PROBLEM REQUIREMENTS: Set the records down again in full, with every word kept.

RECORDS TO PROCESS:
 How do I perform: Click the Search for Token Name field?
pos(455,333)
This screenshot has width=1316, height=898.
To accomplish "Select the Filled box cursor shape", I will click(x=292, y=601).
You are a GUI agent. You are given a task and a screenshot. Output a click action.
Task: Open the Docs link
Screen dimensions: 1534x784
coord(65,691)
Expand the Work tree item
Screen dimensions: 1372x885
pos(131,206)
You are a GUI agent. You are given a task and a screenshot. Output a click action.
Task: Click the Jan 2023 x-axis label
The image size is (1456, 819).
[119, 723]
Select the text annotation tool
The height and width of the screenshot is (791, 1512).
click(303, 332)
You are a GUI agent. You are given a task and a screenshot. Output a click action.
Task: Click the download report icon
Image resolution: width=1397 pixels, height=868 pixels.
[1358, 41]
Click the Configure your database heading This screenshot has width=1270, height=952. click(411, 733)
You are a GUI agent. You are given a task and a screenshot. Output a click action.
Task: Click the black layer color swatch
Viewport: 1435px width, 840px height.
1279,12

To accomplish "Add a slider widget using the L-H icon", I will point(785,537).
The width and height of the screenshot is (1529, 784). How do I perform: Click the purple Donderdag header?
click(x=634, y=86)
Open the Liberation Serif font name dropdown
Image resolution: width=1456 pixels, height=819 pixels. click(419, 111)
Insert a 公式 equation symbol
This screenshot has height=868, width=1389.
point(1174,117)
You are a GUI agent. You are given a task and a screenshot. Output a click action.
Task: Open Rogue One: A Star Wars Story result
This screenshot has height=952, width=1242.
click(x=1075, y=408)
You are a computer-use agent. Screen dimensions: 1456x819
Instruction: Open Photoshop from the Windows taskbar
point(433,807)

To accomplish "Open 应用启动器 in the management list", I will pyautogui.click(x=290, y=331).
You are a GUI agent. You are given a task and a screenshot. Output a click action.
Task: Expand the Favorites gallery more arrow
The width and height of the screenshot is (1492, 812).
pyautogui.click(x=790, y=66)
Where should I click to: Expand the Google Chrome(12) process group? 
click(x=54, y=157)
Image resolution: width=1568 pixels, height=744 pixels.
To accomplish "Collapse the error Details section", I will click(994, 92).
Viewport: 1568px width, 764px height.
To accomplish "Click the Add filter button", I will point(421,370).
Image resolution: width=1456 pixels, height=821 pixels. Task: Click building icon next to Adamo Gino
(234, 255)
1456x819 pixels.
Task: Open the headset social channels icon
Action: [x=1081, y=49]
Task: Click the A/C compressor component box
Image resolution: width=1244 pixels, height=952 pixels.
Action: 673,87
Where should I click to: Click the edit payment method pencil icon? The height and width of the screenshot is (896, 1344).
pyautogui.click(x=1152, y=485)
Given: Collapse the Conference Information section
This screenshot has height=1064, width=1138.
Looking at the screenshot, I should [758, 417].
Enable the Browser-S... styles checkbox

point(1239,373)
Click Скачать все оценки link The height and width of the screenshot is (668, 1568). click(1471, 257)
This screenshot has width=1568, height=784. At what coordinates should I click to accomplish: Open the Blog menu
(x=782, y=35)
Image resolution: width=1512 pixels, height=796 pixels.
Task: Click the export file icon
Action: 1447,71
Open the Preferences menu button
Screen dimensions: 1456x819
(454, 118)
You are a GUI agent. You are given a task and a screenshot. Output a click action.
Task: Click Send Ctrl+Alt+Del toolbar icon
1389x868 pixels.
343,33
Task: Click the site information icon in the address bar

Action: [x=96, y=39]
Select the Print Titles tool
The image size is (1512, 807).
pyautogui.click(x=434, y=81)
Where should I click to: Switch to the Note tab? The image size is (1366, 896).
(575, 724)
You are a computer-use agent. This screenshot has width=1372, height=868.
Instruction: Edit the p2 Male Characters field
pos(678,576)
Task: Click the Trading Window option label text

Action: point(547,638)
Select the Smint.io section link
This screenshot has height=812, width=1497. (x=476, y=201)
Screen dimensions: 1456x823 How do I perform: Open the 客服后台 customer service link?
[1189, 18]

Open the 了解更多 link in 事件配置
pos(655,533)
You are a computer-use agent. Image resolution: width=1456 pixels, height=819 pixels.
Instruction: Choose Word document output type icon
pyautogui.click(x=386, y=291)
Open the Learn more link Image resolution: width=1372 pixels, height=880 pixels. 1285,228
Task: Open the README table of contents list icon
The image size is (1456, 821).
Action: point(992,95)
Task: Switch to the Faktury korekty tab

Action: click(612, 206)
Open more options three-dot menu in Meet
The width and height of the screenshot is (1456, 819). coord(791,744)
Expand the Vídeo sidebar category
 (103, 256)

ANSWER SECTION:
 How do I perform: Click the Search for Token Name field?
pos(455,333)
This screenshot has width=1316, height=898.
To accomplish "Select the Filled box cursor shape", I will click(x=292, y=601).
You are a GUI agent. You are given a task and a screenshot. Output a click action.
Task: Open the Docs link
Screen dimensions: 1534x784
coord(65,691)
Expand the Work tree item
Screen dimensions: 1372x885
pos(131,206)
You are a GUI agent. You are given a task and a screenshot. Output a click action.
Task: Click the Jan 2023 x-axis label
The image size is (1456, 819).
[119, 723]
Select the text annotation tool
The height and width of the screenshot is (791, 1512).
click(303, 332)
You are a GUI agent. You are given a task and a screenshot. Output a click action.
Task: Click the download report icon
Image resolution: width=1397 pixels, height=868 pixels.
[1358, 41]
Click the Configure your database heading This screenshot has width=1270, height=952. click(411, 733)
You are a GUI agent. You are given a task and a screenshot. Output a click action.
Task: Click the black layer color swatch
Viewport: 1435px width, 840px height.
1279,12

To accomplish "Add a slider widget using the L-H icon", I will point(785,537).
The width and height of the screenshot is (1529, 784). How do I perform: Click the purple Donderdag header?
click(x=634, y=86)
Open the Liberation Serif font name dropdown
Image resolution: width=1456 pixels, height=819 pixels. click(419, 111)
Insert a 公式 equation symbol
This screenshot has height=868, width=1389.
point(1174,117)
You are a GUI agent. You are given a task and a screenshot. Output a click action.
Task: Open Rogue One: A Star Wars Story result
This screenshot has height=952, width=1242.
click(x=1075, y=408)
You are a computer-use agent. Screen dimensions: 1456x819
Instruction: Open Photoshop from the Windows taskbar
point(433,807)

To accomplish "Open 应用启动器 in the management list", I will pyautogui.click(x=290, y=331).
You are a GUI agent. You are given a task and a screenshot. Output a click action.
Task: Expand the Favorites gallery more arrow
The width and height of the screenshot is (1492, 812).
pyautogui.click(x=790, y=66)
Where should I click to: Expand the Google Chrome(12) process group? 
click(x=54, y=157)
Image resolution: width=1568 pixels, height=744 pixels.
To accomplish "Collapse the error Details section", I will click(994, 92).
Viewport: 1568px width, 764px height.
To accomplish "Click the Add filter button", I will point(421,370).
Image resolution: width=1456 pixels, height=821 pixels. Task: Click building icon next to Adamo Gino
(234, 255)
1456x819 pixels.
Task: Open the headset social channels icon
Action: [x=1081, y=49]
Task: Click the A/C compressor component box
Image resolution: width=1244 pixels, height=952 pixels.
Action: 673,87
Where should I click to: Click the edit payment method pencil icon? The height and width of the screenshot is (896, 1344).
pyautogui.click(x=1152, y=485)
Given: Collapse the Conference Information section
This screenshot has height=1064, width=1138.
Looking at the screenshot, I should [758, 417].
Enable the Browser-S... styles checkbox

point(1239,373)
Click Скачать все оценки link The height and width of the screenshot is (668, 1568). click(1471, 257)
This screenshot has width=1568, height=784. At what coordinates should I click to accomplish: Open the Blog menu
(x=782, y=35)
Image resolution: width=1512 pixels, height=796 pixels.
Task: Click the export file icon
Action: 1447,71
Open the Preferences menu button
Screen dimensions: 1456x819
(454, 118)
You are a GUI agent. You are given a task and a screenshot. Output a click action.
Task: Click Send Ctrl+Alt+Del toolbar icon
1389x868 pixels.
343,33
Task: Click the site information icon in the address bar

Action: [x=96, y=39]
Select the Print Titles tool
The image size is (1512, 807).
pyautogui.click(x=434, y=81)
Where should I click to: Switch to the Note tab? The image size is (1366, 896).
(575, 724)
You are a computer-use agent. This screenshot has width=1372, height=868.
Instruction: Edit the p2 Male Characters field
pos(678,576)
Task: Click the Trading Window option label text

Action: point(547,638)
Select the Smint.io section link
This screenshot has height=812, width=1497. (x=476, y=201)
Screen dimensions: 1456x823 How do I perform: Open the 客服后台 customer service link?
[1189, 18]

Open the 了解更多 link in 事件配置
pos(655,533)
You are a computer-use agent. Image resolution: width=1456 pixels, height=819 pixels.
Instruction: Choose Word document output type icon
pyautogui.click(x=386, y=291)
Open the Learn more link Image resolution: width=1372 pixels, height=880 pixels. 1285,228
Task: Open the README table of contents list icon
The image size is (1456, 821).
Action: point(992,95)
Task: Switch to the Faktury korekty tab

Action: click(612, 206)
Open more options three-dot menu in Meet
The width and height of the screenshot is (1456, 819). coord(791,744)
Expand the Vídeo sidebar category
 (103, 256)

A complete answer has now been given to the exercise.